Были бы это другие люди, то все могло бы пропитаться похотью, страстью, желанием. Сейчас это было доверие. Это было интимно, даже если не было голой кожи и соприкосновения лиц.
— Но ты был великолепен. Прямо как всегда. — Нельзя верить лгунам, Эндрю это знал, но его все равно выдали покрасневшие уши. Оставалась надежда на то, что хмурые брови скроют в догонку краснеющие щеки.
— Только не вот эти слова. — Воспоминания заставили голос звучать грубее, жестче. — Ты же знаешь.
— Конечно, знаю. — Джостен звучал легко, прямо как первый весенний ветерок от которого больше не морозно. — Но я не поэт. И в этих словах легче всего выразить тебя.
Он и вправду не поэт. Всего лишь проигравший спортсмен в этот дождливый и уже тихий вечер. Всего лишь мальчик со шрамами, которые без текста описывают историю. Может быть, он нарочно вел себя как дурак. Может быть, Нил Джостен был самым большим дураком на свете. Может быть недавно они без слов дали клятву, что создадут не тянущие тоской воспоминания. Может быть Эндрю Миньярд сегодня был так же великолепен в воротах, как в тот вечер, прямо как всегда. Да, никто из них не поэт и не романтик, всего лишь мальчишки, которые сегодня не победили.
— Врун. — Эндрю звучал плоско, трудно понять смысл, если у тебя нет доступа к его частой радиоволне.
Врун, потому что такой ты и есть. Врун, потому что сегодня мы проиграли и я тоже в этом виноват. Врун, потому что эта правда о тебе за которую мне легче зацепиться, чем признать ту сторону тебя, которая дарит мне комплименты в опустевшей раздевалке стадиона.
Раздался щелчок и глухой звук. Наколенник был снят, он грузно упал на пол. Эндрю поежился от неожиданного шума и отдавшей из-за этого боли в голове.
Еще раз. Второй наколенник упал чуть поодаль от первого.
Ноги, которые были налиты свинцом, в моменте расслабились.

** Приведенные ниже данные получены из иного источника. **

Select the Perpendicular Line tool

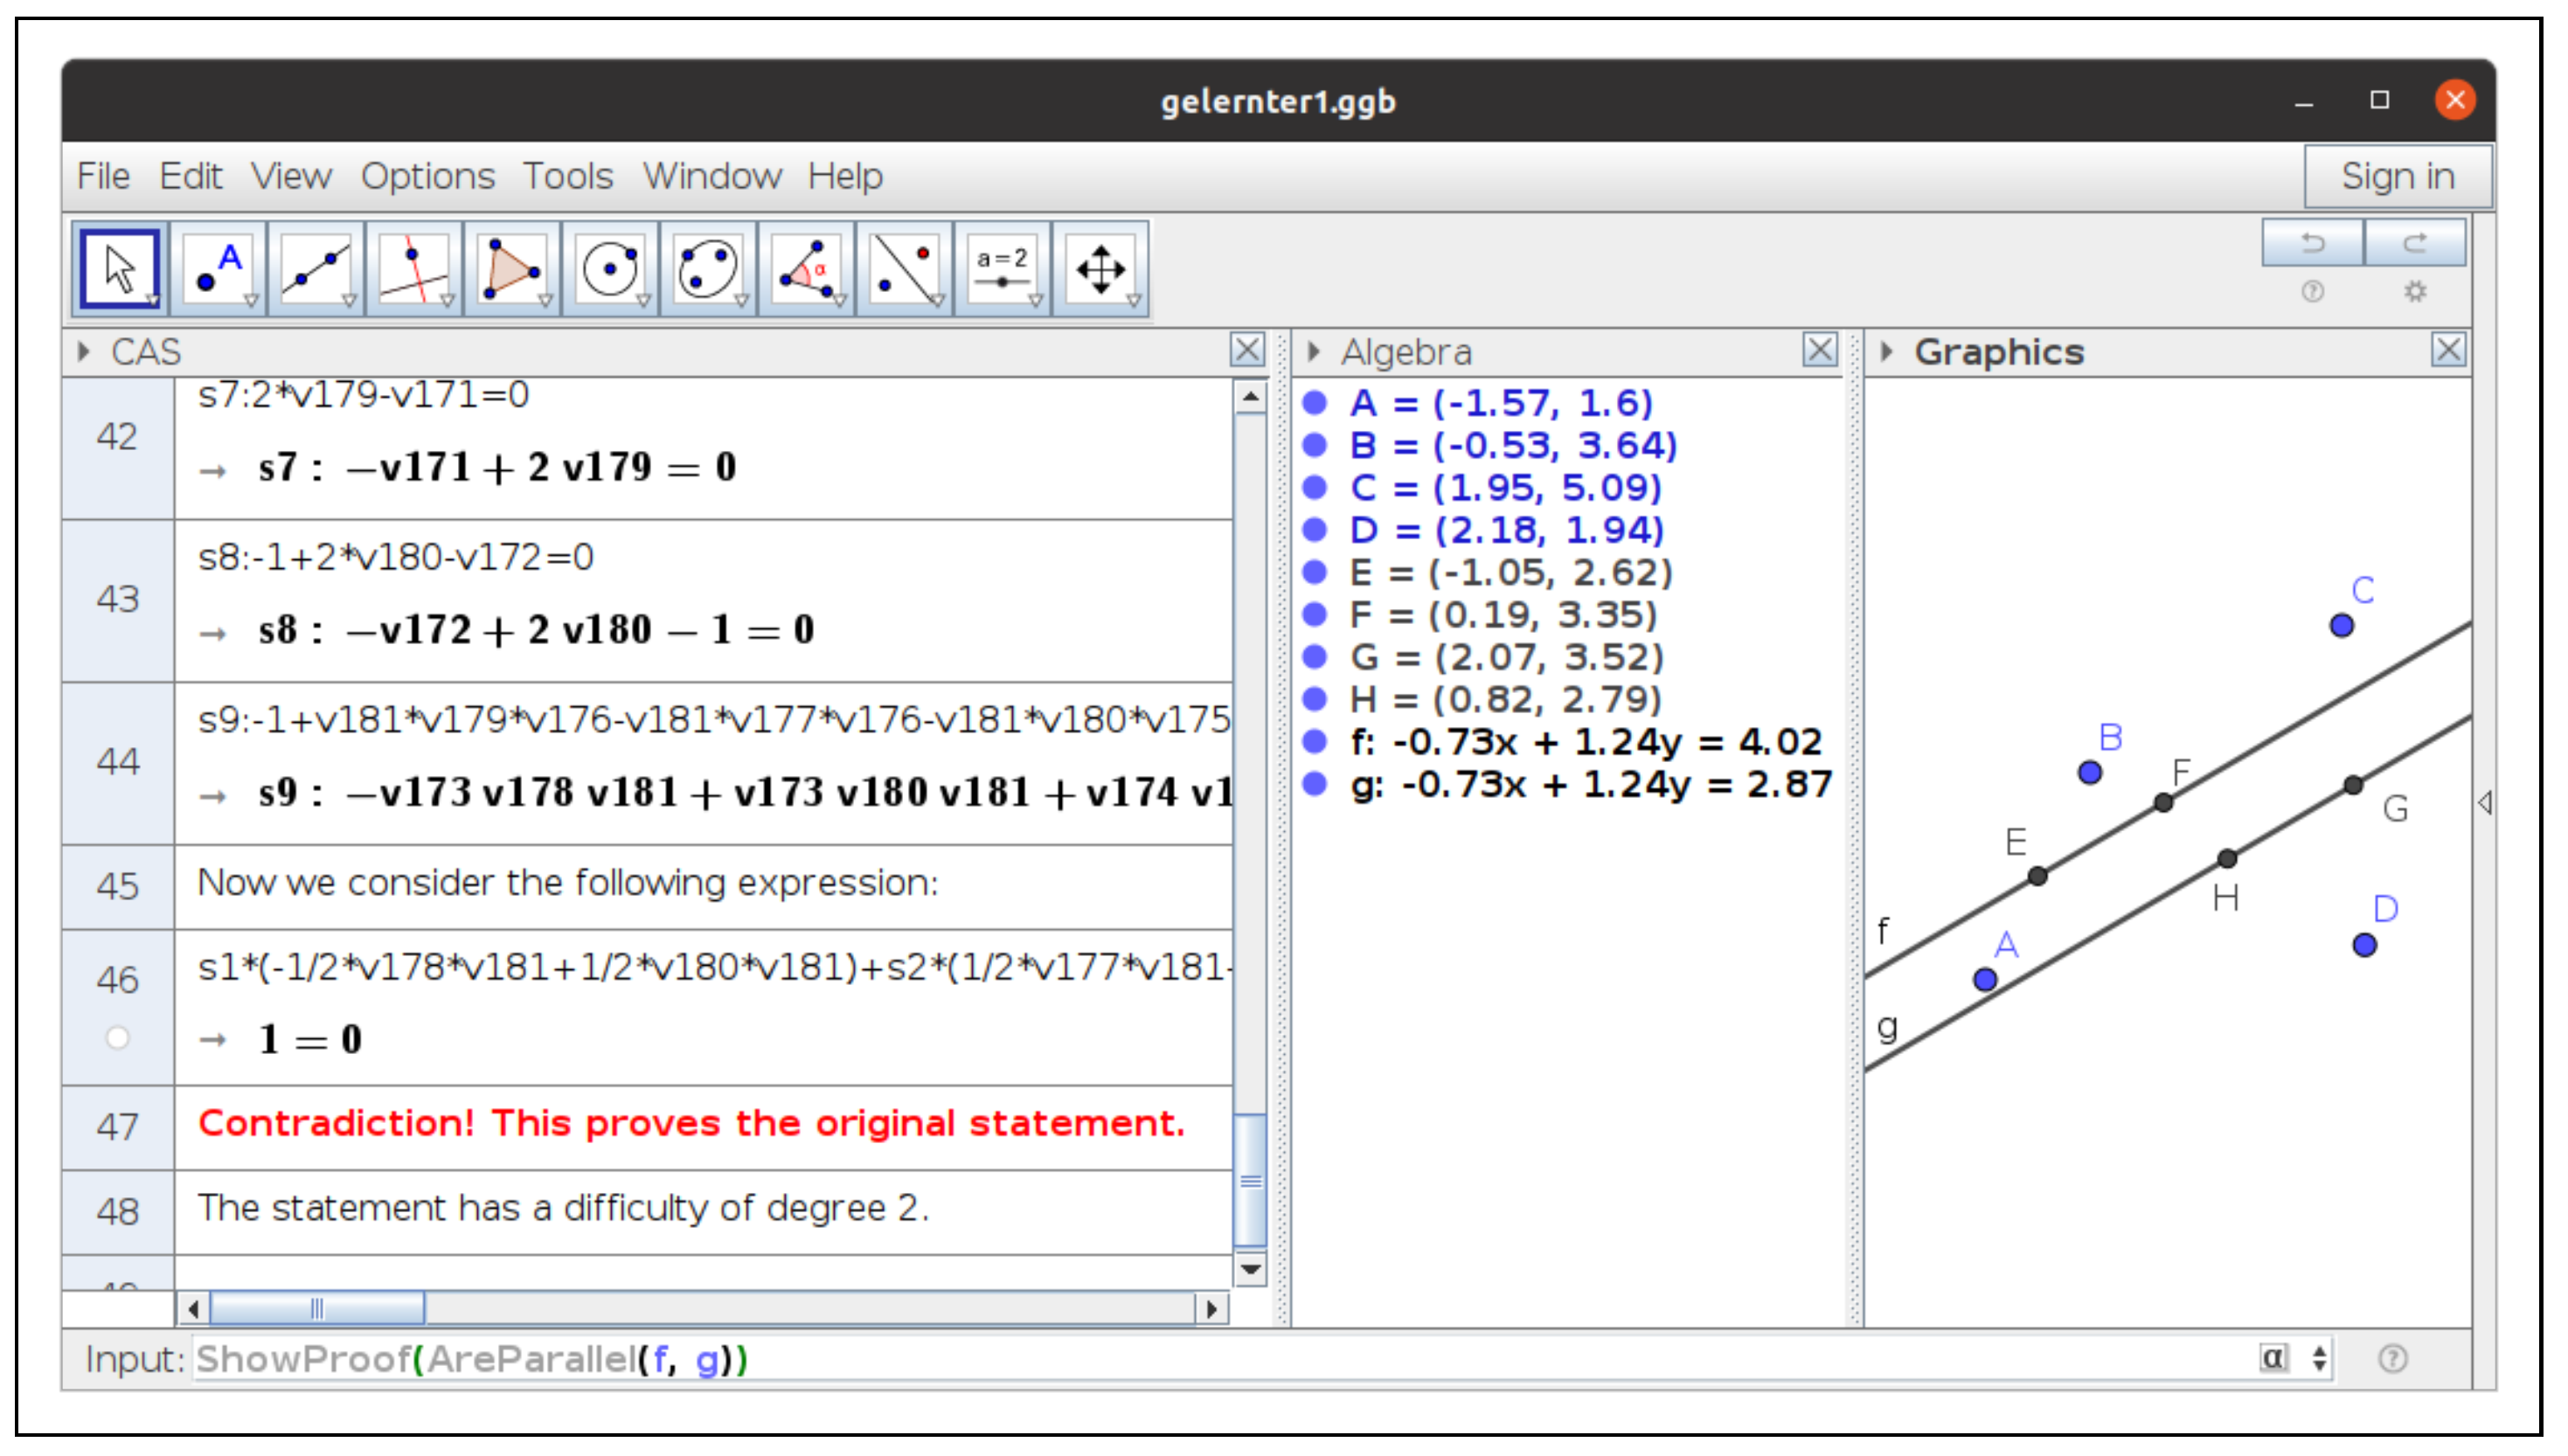[x=413, y=269]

На этот раз вздох был не вымученным.
— Да или нет? — Нил звучал озорно.
Эндрю буквально растекся на скамье и мог только едва заметно кивнуть, но этого было достаточно.
Нападающий аккуратно сложил свои руки на коленях вратаря и уложил на них свой подбородок. Эндрю опустил взгляд и встретился с тем самым выражением на лице Нила, которое каждый раз заставляет его прикрыть свои глаза. Нил смотрел с любовью, полной и безоговорочной. Забавно, но именно лучшие лгуны были самыми большими знатоками в чем-то действительном — странный парадокс. Если тебе нужно врать, то необходимо знать, о чем именно. Только вот Нилу никогда не приходилось врать о любви — поэтому он даже не знал, как сейчас блестит радужка его глаз, как поднялись кончики губ и натянулись его шрамы.
Протянутая рука Эндрю к лицу Нила — это чисто инстинктивная реакция его организма. Пальцы проводят по выступающим шрамам, они все еще здесь, все еще настоящие, но больше не болят. У Нила они перестали болеть прошлой весной. Прошлой весной у Эндрю перестало болеть в груди. Прошлой весной у них на радиоволне появилось новое безмолвное касание. Не болит, да? Больше нет, положи всю ладонь на мою щеку.
Нил прислонился к прикосновению, а после пары мгновений повернул голову, чтобы оставить поцелуй прямо в середине ладони Эндрю.
— Ты как дрянной кот. — Это должно было звучать резко, но все слова вышли на слишком мягком выдохе.
Нападающий хохотнул. Они смотрели в лица друг дружки, читали какие-то слова и слышали предложения, но со стороны этого было не понять. В моменте забылись противная горечь поражения, спазм в мышцах и досадные взгляды товарищей.
От амуниции больше ничего не осталось и Нил поднялся на ноги. Рука Эндрю повисла в воздухе, потому что он не имел никакого желания убирать ее с лица парня. Джостен легко подхватил упавшую ладонь и сжал ее в своей.
Они могли собираться и ехать домой. Оставались считанные часы на мирный сон, потому что уже завтра они вернутся сюда ранним утром. Они могли прошмыгнуть мимо своего сварливого соседа и остаться в кровати вдвоем. Нил непременно провел бы все минуты перед сном, говоря о проигранной игре. Эндрю уже дал себе обещание внимательно выслушать каждое его слово, особенно когда речь зайдет о линии ворот.